Kwame Alexander’s new Black poetry anthology, This Is the Honey, feels of a piece with the impetus of those works, of those words. As he says in his introduction to this collection, “So much of the time, Black writers are expected to write about the woe.” The antidote is what he calls “the in-between” of this book: “a gathering space for Black poets to honor and celebrate. To be romantic and provocative. To be unburdened and bodacious. The poetry in this collection is not us looking outward; it’s an unbridled selfie. To marvel at. And reflect. It’s for us. But also it is for you. The poems here are meant to inspirit, uplift, and rejoice. They are unapologetically matter-of-fact Black. Poems full of hope and humor and humanity of a proud people who hold the promise of tomorrow in their hearts.”

Which is not to say every poem is breezy, happy, or even light, and thank editor Alexander for that. For as wonderful a premise, a human goal, as joy is, poetry needs a little tension, a little black with its blue, a point of contrast from which to rejoice, that we may feel the unexpected grace of a dark verse peeking from the petticoats of poems wrapped in sundrenched yellow cloaks, as in these lines from Cortney Lamar Charleston’s "I'm Rooting for Everybody Black:"

 

“Everybody Black is good peoples. Everybody Black been through

some things. Everybody Black don't get the credit they're due. I met

Everybody Black once and they were super chill and down-to-earth.
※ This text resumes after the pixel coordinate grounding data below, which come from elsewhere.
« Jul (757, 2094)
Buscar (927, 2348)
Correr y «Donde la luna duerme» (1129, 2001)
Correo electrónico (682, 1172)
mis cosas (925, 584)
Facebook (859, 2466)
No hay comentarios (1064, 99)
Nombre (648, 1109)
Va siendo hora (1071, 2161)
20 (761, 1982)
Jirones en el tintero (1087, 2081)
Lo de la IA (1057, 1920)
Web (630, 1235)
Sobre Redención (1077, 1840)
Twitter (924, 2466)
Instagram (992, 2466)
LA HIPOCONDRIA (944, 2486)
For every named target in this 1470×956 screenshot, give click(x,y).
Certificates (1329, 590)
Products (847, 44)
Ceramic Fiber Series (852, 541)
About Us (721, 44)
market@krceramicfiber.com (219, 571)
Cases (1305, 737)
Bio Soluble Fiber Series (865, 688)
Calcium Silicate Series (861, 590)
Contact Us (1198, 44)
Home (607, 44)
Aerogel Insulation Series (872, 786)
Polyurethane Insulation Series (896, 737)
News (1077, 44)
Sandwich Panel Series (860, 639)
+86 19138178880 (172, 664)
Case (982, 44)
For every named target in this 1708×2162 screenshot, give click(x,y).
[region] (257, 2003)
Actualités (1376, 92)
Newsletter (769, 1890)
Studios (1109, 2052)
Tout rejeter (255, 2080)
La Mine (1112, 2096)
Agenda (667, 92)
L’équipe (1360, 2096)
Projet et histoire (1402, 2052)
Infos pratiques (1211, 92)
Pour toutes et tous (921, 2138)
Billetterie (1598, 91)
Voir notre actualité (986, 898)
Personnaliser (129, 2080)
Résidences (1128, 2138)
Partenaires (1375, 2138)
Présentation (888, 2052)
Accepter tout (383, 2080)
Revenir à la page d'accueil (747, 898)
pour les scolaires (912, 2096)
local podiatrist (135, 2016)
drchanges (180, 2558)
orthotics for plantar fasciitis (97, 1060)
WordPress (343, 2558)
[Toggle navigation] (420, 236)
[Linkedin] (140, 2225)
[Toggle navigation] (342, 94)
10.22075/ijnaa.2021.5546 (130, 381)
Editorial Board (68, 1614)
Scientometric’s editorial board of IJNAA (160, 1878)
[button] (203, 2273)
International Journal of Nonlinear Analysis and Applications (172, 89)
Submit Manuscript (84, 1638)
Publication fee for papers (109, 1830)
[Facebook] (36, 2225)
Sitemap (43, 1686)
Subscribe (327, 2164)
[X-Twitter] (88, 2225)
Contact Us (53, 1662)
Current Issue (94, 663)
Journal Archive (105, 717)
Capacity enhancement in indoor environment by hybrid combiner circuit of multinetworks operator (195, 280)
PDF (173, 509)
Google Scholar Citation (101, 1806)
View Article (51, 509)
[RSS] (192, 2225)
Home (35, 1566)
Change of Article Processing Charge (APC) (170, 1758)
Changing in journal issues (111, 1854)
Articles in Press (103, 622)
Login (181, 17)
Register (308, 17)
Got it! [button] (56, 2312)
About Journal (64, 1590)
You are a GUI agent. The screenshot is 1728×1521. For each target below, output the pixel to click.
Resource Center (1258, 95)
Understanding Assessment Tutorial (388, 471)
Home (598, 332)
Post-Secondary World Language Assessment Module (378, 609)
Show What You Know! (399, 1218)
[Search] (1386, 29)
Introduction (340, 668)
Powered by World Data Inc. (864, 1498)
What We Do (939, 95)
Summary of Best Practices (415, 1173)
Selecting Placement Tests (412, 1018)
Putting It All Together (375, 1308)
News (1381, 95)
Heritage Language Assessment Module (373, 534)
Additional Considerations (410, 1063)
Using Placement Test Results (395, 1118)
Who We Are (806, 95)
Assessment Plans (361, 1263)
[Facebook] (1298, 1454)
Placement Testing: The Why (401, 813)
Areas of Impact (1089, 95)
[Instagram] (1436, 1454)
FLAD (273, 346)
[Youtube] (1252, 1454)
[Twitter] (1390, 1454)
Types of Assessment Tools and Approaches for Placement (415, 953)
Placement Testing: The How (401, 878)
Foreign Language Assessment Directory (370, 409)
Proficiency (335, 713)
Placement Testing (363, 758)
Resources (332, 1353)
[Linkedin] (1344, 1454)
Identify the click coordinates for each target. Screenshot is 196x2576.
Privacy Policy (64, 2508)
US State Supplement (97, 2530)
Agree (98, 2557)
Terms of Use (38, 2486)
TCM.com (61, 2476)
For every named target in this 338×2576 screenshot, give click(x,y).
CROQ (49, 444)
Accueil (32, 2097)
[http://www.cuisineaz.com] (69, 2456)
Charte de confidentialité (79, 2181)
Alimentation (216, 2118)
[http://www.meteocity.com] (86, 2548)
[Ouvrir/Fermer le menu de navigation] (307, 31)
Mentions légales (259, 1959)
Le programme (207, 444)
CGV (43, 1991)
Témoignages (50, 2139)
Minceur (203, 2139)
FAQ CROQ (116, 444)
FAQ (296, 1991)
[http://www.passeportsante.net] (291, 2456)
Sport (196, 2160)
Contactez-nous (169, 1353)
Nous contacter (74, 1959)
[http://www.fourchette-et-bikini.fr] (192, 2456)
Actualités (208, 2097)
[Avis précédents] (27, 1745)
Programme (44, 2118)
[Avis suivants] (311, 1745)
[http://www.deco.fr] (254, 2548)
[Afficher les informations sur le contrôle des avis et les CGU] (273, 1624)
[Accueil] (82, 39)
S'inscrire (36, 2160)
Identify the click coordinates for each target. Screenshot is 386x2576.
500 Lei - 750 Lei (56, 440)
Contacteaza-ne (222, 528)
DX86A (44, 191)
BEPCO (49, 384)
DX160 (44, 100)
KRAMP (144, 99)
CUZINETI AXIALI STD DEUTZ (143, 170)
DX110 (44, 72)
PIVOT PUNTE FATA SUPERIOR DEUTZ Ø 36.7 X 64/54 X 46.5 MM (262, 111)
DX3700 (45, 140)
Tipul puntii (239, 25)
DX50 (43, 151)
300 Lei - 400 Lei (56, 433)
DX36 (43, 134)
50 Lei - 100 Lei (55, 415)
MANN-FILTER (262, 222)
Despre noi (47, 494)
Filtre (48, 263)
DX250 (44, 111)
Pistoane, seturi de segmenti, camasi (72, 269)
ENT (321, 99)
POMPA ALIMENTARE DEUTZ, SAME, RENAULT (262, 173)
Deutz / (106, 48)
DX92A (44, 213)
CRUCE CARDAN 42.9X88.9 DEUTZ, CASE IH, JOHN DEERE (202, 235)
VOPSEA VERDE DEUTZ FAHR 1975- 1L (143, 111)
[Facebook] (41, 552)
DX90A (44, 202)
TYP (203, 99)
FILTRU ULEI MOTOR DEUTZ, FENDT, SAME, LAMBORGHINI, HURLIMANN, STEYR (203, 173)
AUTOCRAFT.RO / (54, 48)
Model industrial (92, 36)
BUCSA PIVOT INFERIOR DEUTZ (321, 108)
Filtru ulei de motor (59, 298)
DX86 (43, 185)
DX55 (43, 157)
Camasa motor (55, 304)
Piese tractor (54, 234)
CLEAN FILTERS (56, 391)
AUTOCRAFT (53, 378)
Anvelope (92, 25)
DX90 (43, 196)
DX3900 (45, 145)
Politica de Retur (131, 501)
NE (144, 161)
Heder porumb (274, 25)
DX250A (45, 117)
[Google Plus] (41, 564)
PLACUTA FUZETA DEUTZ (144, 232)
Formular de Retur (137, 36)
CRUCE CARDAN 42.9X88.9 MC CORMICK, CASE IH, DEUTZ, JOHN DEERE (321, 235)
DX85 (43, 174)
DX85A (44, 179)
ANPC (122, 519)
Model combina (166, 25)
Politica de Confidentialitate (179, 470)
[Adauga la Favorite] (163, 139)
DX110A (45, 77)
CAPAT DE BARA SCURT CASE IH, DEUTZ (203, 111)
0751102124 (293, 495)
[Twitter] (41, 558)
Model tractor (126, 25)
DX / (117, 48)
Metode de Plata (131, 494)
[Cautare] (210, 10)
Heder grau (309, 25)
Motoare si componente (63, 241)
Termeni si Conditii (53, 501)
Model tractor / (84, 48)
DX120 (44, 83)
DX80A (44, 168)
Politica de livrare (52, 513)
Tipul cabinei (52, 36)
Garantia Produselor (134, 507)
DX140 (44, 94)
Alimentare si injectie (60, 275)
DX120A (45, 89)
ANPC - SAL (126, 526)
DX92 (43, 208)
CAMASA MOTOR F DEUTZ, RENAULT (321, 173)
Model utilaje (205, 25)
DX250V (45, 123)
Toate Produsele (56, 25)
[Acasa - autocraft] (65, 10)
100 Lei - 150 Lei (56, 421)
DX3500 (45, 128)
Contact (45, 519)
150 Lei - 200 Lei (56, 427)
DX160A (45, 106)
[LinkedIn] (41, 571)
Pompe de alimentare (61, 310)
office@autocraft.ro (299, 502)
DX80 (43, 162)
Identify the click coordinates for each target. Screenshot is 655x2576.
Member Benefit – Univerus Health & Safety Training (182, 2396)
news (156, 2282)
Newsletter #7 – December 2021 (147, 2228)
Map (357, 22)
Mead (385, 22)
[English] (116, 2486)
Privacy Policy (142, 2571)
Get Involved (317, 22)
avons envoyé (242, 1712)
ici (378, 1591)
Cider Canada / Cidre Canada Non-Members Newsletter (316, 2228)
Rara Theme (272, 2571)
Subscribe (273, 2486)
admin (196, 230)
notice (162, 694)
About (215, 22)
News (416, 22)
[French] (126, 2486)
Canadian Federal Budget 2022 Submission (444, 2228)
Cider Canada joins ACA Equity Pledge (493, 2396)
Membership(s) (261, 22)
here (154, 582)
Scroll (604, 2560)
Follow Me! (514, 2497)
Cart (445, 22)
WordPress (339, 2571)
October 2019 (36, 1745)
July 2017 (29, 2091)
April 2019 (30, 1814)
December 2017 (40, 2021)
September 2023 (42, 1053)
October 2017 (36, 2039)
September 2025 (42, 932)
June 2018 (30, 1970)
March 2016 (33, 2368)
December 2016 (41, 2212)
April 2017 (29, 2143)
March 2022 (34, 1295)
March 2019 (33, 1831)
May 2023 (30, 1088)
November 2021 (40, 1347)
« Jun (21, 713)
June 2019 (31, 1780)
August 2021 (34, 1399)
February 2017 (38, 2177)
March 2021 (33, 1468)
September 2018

I believe in Everybody Black. There's something about Everybody Black.”

 

And Inua Ellams’ “Fuck / Time”:

 

“Once upon a time / Yo-Yo Ma / traveling through Botswana searching

for music / crosses a local shaman singing / into the savannah / He

rushes to notate the melody / Please Sing Again he requests / to which

che shaman sings something else and explains / to the baffled Yo-Yo Ma

that earlier / clouds had covered the sun and wild antelope grazed in the

distance / But the dial of the world had twirled since / The antelopes

had cantered into some other future / The clouds had gone / so the song

had to change / had to slough off the chains us mortals clasp everything

with / even our fluid wrists / The universe in fact is monstrously

indifferent to the presence of man / We are small as moth wing fall / in

an orchestra broad as galaxies / playing a symphony Time isn't bothered

to fathom / It respects no constant and is always moving on”

 

And poems of great emotional range by Tracy K. Smith, Terrance Hayes, Alice Walker, Willie Perdomo, Sheree Renee Thomas, Rita Dove, Camille T. Dungy, Ross Gay, Nicole Terez Dutton, Elizabeth Acevedo, truth thomas, Jacqueline Woodson, Amanda Gorman, Gregory Pardlo, Natasha Trethewey, Claudia Rankine, Morgan Parker, Abdul Ali, Sonia Sánchez, Safiya Sinclair, poet/editor Kwame Alexander, and Chris Slaughter, who brought his “Dear Barbershop” to this party:

 

“I come from you; every argument, debate and dare—

every hand-me-down bet that taught me to run

 

from nothing while fading the world down small enough

to doubt. No one else understands the gravity

 

in the way a chair turns after a fight, and blood stains

hair and hardwood floors. Music somehow tells the story”

And that is another characteristic of This Is the Honey: And Anthology of Contemporary Black Poets. It is a long story set to music, a rich and jeweled history sung to the rhythm of the decades, each poet making a case for joy instead of, in spite of, after the fact, in forgiveness of what happened, in love that makes no sense, in wanton bodily freedom, the entire book, too, an effective argument for broadening our idea of Blackness, regardless of race or life experience, if only for the chance to enjoy the tenuous, sometimes excessively slow and dubious progress of humanity. Because even though it’s some kind of progress, this progress, though it’s some cheaply subtle and fickle progress, we should enjoy it, we deserve to enjoy it while we still can. Soon the pendulum will swing the other way again.